Selected text:
* * * *

LightLda Class
The LDA transform implements LightLDA, a state-of-the-art implementation of Latent Dirichlet Allocation.
- Inheritance
-
nimbusml.internal.core.feature_extraction.text._lightlda.LightLdaLightLdanimbusml.base_transform.BaseTransformLightLdasklearn.base.TransformerMixinLightLda
Constructor
LightLda(num_topic=100, number_of_threads=0, num_max_doc_token=512, alpha_sum=100.0, beta=0.01, mhstep=4, num_iterations=200, likelihood_interval=5, num_summary_term_per_topic=10, num_burnin_iterations=10, reset_random_generator=False, output_topic_word_summary=False, columns=None, **params)
Parameters
Name | Description |
---|---|
columns
|
see Columns. |
num_topic
|
The number of topics. |
number_of_threads
|
The number of training threads. Default value depends on number of logical processors. |
num_max_doc_token
|
The threshold of maximum count of tokens per doc. |
alpha_sum
|
Dirichlet prior on document-topic vectors. |
beta
|
Dirichlet prior on vocab-topic vectors. |
mhstep
|
Number of Metropolis Hasting step. |
num_iterations
|
Number of iterations. |
likelihood_interval
|
Compute log likelihood over local dataset on this iteration interval. |
num_summary_term_per_topic
|
The number of words to summarize the topic. |
num_burnin_iterations
|
The number of burn-in iterations. |
reset_random_generator
|
Reset the random number generator for each document. |
output_topic_word_summary
|
Whether to output the topic-word summary in text format. |
params
|
Additional arguments sent to compute engine. |
Examples
###############################################################################
# LightLda
from nimbusml import FileDataStream, Pipeline
from nimbusml.datasets import get_dataset
from nimbusml.feature_extraction.text import NGramFeaturizer, LightLda
from nimbusml.feature_extraction.text.extractor import Ngram
# data input as a FileDataStream
path = get_dataset('topics').as_filepath()
data = FileDataStream.read_csv(path, sep=",")
print(data.head())
# review review_reverse label
# 0 animals birds cats dogs fish horse radiation galaxy universe duck 1
# 1 horse birds house fish duck cats space galaxy universe radiation 0
# 2 car truck driver bus pickup bus pickup 1
# transform usage
pipeline = Pipeline(
[
NGramFeaturizer(
word_feature_extractor=Ngram(),
vector_normalizer='None',
columns=['review']),
LightLda(
num_topic=3,
columns=['review'])])

* * * *

Stored entries:
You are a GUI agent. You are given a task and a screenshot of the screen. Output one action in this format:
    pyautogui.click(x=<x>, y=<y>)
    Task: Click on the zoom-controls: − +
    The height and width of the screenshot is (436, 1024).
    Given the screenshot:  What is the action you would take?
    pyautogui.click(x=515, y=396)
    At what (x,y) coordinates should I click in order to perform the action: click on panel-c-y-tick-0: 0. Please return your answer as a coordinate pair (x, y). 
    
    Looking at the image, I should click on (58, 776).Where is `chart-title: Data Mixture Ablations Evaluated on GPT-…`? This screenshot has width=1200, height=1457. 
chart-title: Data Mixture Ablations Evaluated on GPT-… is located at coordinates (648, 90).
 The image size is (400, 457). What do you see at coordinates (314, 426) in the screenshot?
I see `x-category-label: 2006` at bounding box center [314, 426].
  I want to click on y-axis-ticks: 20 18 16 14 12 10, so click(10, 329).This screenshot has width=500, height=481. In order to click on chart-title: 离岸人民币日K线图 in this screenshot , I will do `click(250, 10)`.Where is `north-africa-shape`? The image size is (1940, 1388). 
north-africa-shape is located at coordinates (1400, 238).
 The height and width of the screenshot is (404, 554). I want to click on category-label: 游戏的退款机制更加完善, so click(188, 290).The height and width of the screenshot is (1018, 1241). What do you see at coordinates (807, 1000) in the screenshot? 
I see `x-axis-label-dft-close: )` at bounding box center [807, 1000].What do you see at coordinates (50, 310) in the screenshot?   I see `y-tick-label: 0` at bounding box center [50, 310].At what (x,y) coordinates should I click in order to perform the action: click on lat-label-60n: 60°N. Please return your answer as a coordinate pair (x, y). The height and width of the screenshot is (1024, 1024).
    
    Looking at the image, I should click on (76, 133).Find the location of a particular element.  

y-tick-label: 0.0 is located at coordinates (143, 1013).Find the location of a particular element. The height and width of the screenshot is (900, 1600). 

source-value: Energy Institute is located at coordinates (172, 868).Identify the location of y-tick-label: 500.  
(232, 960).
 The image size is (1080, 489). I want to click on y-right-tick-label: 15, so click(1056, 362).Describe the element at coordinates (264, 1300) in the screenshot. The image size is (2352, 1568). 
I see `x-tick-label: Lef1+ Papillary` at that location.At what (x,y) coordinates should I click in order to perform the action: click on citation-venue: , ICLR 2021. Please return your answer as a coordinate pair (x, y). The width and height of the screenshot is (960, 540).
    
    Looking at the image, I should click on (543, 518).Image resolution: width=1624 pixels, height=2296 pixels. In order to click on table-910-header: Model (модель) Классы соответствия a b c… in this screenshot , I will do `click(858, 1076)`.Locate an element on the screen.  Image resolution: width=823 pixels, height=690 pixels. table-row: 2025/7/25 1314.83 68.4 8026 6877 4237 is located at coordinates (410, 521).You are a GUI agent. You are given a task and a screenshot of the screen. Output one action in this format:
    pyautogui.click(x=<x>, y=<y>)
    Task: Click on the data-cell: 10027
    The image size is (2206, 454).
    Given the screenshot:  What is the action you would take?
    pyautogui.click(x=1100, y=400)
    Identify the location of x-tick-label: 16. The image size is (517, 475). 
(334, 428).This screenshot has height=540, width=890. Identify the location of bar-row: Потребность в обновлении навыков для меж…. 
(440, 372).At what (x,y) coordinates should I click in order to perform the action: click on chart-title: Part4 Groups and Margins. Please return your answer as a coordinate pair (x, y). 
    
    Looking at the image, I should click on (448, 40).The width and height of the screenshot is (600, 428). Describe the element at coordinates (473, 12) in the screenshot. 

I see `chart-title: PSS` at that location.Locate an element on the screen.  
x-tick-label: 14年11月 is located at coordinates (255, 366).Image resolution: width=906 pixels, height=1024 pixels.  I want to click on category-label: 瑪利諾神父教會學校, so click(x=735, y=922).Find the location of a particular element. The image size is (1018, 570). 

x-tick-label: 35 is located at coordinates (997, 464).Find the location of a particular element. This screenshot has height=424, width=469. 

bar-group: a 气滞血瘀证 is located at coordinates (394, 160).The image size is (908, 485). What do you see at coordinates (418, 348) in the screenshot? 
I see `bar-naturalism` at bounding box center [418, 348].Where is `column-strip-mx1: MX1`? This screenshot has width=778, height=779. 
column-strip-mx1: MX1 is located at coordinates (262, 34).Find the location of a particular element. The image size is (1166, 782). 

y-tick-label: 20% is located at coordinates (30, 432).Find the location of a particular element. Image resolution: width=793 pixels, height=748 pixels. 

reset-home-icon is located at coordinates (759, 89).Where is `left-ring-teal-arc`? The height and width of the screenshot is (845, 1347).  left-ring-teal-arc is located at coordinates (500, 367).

* * * *

Directive A: According to the LightLda documentation, what does the beta parameter specify?
Directive B: Write the next part of the LightLda documentation page, continuing after its final line.

Task result A: It is the Dirichlet prior on vocab-topic vectors.

Task result B:
# fit and transform
features = pipeline.fit_transform(data)
print(features.head())
# label review.0 review.1 review.2 review_reverse
# 0 1 0.500000 0.333333 0.166667 radiation galaxy universe duck
# 1 0 0.000000 0.166667 0.833333 space galaxy universe radiation
# 2 1 0.400000 0.200000 0.400000 bus pickup
# 3 0 0.333333 0.333333 0.333333 car truck
# 4 1 1.000000 0.000000 0.000000 car truck driver bus pickup horse
Remarks
Latent Dirichlet Allocation is a well-known topic modeling algorithm that infers topical structure from text data, and can be used to featurize any text fields as low-dimensional topical vectors. LightLDA is an extremely efficient implementation of LDA developed in MSR-Asia that incorporates a number of optimization techniques (https://arxiv.org/abs/1412.1576). With the LDA transform, we can train a topic model to produce 1 million topics with 1 million vocabulary on a 1-billion-token document set one a single machine in a few hours (typically, LDA at this scale takes days and requires large clusters). The most significant innovation is a super-efficient O(1) Metropolis-Hastings sampling algorithm, whose running cost is (surprisingly) agnostic of model size, allowing it to converges nearly an order of magnitude faster than other Gibbs samplers.
Methods
get_params |
Get the parameters for this operator. |
get_params
Get the parameters for this operator.
get_params(deep=False)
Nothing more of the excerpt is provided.